START GIVEN DATA

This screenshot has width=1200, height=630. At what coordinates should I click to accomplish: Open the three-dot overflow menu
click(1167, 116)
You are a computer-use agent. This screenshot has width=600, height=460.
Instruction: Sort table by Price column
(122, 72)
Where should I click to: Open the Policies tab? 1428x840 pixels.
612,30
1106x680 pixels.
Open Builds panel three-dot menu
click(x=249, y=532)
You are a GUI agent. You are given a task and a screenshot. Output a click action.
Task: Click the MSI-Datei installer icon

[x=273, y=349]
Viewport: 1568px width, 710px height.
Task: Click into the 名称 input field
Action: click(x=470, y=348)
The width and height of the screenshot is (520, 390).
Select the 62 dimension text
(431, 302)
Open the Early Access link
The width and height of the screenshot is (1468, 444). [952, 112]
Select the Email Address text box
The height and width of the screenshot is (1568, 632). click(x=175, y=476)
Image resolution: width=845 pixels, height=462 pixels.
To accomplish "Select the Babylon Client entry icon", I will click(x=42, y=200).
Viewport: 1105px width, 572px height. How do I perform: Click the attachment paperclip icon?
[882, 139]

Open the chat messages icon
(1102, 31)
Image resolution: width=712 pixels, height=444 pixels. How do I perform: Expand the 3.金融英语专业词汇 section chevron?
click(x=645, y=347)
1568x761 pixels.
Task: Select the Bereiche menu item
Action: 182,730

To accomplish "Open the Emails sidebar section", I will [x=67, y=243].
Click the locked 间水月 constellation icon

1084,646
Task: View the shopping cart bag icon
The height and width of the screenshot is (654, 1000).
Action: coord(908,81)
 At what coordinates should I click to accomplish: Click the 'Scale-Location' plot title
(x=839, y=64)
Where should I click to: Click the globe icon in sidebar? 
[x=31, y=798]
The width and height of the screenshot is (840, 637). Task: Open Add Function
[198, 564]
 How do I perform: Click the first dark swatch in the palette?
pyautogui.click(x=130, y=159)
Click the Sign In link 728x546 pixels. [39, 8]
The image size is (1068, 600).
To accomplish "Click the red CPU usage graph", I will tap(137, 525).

END GIVEN DATA

TASK INSTRUCTIONS. The whole listing above should be copied out exactly.

YOUR SOLUTION.
This screenshot has width=1200, height=630. At what coordinates should I click to accomplish: Open the three-dot overflow menu
click(1167, 116)
You are a computer-use agent. This screenshot has width=600, height=460.
Instruction: Sort table by Price column
(122, 72)
Where should I click to: Open the Policies tab? 1428x840 pixels.
612,30
1106x680 pixels.
Open Builds panel three-dot menu
click(x=249, y=532)
You are a GUI agent. You are given a task and a screenshot. Output a click action.
Task: Click the MSI-Datei installer icon

[x=273, y=349]
Viewport: 1568px width, 710px height.
Task: Click into the 名称 input field
Action: click(x=470, y=348)
The width and height of the screenshot is (520, 390).
Select the 62 dimension text
(431, 302)
Open the Early Access link
The width and height of the screenshot is (1468, 444). [952, 112]
Select the Email Address text box
The height and width of the screenshot is (1568, 632). click(x=175, y=476)
Image resolution: width=845 pixels, height=462 pixels.
To accomplish "Select the Babylon Client entry icon", I will click(x=42, y=200).
Viewport: 1105px width, 572px height. How do I perform: Click the attachment paperclip icon?
[882, 139]

Open the chat messages icon
(1102, 31)
Image resolution: width=712 pixels, height=444 pixels. How do I perform: Expand the 3.金融英语专业词汇 section chevron?
click(x=645, y=347)
1568x761 pixels.
Task: Select the Bereiche menu item
Action: 182,730

To accomplish "Open the Emails sidebar section", I will [x=67, y=243].
Click the locked 间水月 constellation icon

1084,646
Task: View the shopping cart bag icon
The height and width of the screenshot is (654, 1000).
Action: coord(908,81)
 At what coordinates should I click to accomplish: Click the 'Scale-Location' plot title
(x=839, y=64)
Where should I click to: Click the globe icon in sidebar? 
[x=31, y=798]
The width and height of the screenshot is (840, 637). Task: Open Add Function
[198, 564]
 How do I perform: Click the first dark swatch in the palette?
pyautogui.click(x=130, y=159)
Click the Sign In link 728x546 pixels. [39, 8]
The image size is (1068, 600).
To accomplish "Click the red CPU usage graph", I will tap(137, 525).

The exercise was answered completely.